– Lo siento, Polly, a veces me altero demasiado.
– Eso es porque eres pelirroja.
Las dos se echaron a reír, y sintieron que su amistad volvía a su sitio.
– Está bien, se lo pediré a mi padre.
– Gracias.
– De todos modos, no servirá de nada.
– Inténtalo igualmente.
– Lo haré, a condición de que me cuentes más cosas de tu salvador chino cuando lo veas otra vez -dijo. Hizo una pausa, y ató el perro a la correa mientras le acariciaba las orejas-. ¿No crees que puede ser algo peligroso? -le preguntó, sin mirarle a la cara-. Quiero decir, que no sabes nada de él, ¿verdad?
– Sólo sé que evitó que terminara como esclava… o algo peor. -Se echó a reír-. No tengas miedo, tonta. Te prometo que te contaré todo lo que pase.

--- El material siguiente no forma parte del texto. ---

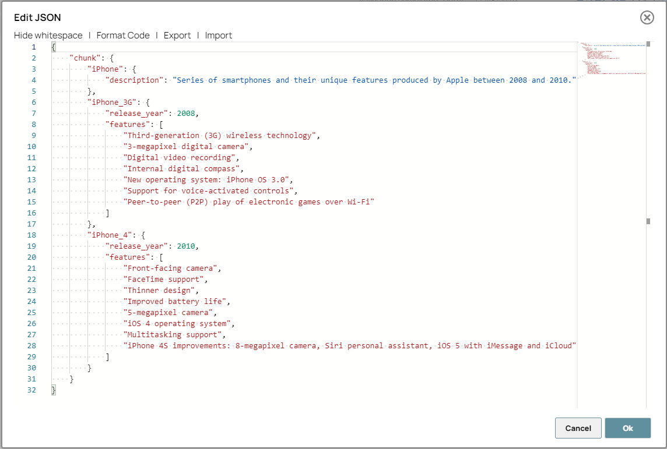Click the features array opening bracket
This screenshot has width=667, height=449.
(x=160, y=124)
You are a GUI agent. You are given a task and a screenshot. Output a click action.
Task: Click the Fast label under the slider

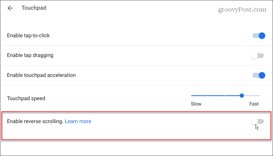(254, 104)
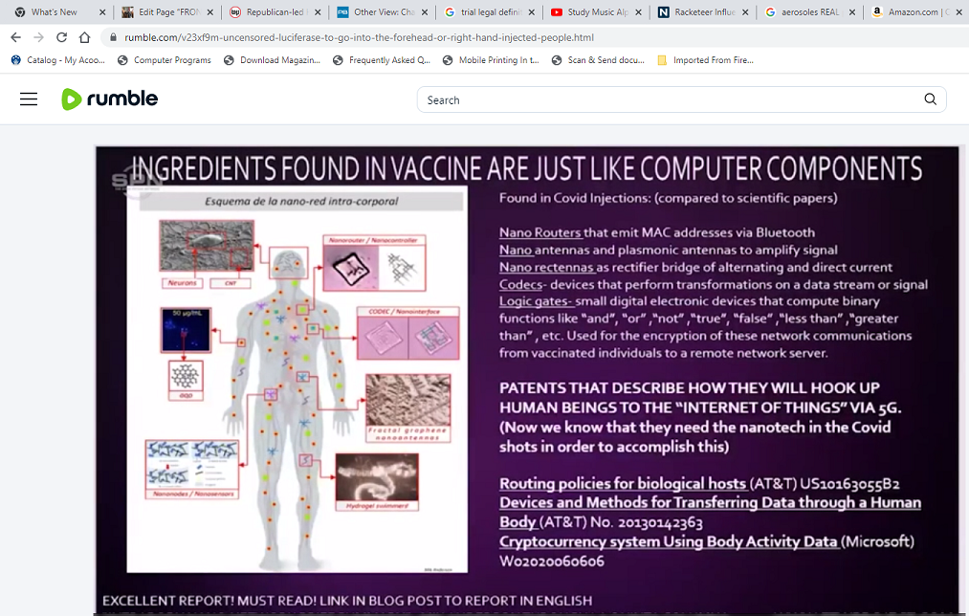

– Descríbemelo otra vez. ¿Cómo es?
– ¿Mi halcón volador?
– Sí.
Lydia se puso nerviosa. Por una parte deseaba conversar sobre su protector chino, dar voz a las imágenes que poblaban sus pensamientos, hablar sobre el arco elevado de sus cejas, que se alzaba como el ala de un pájaro, de su manera de ladear la cabeza cuando escuchaba, de robarte con los ojos las ideas que asomaban tras las palabras. Sentía en su pecho la impaciencia por volver a verlo, como una piedra que le quemara dentro, y no sabía por qué. Se dijo que lo único que quería era darle las gracias de nuevo, y ver si estaba herido. Nada más. Mera cortesía.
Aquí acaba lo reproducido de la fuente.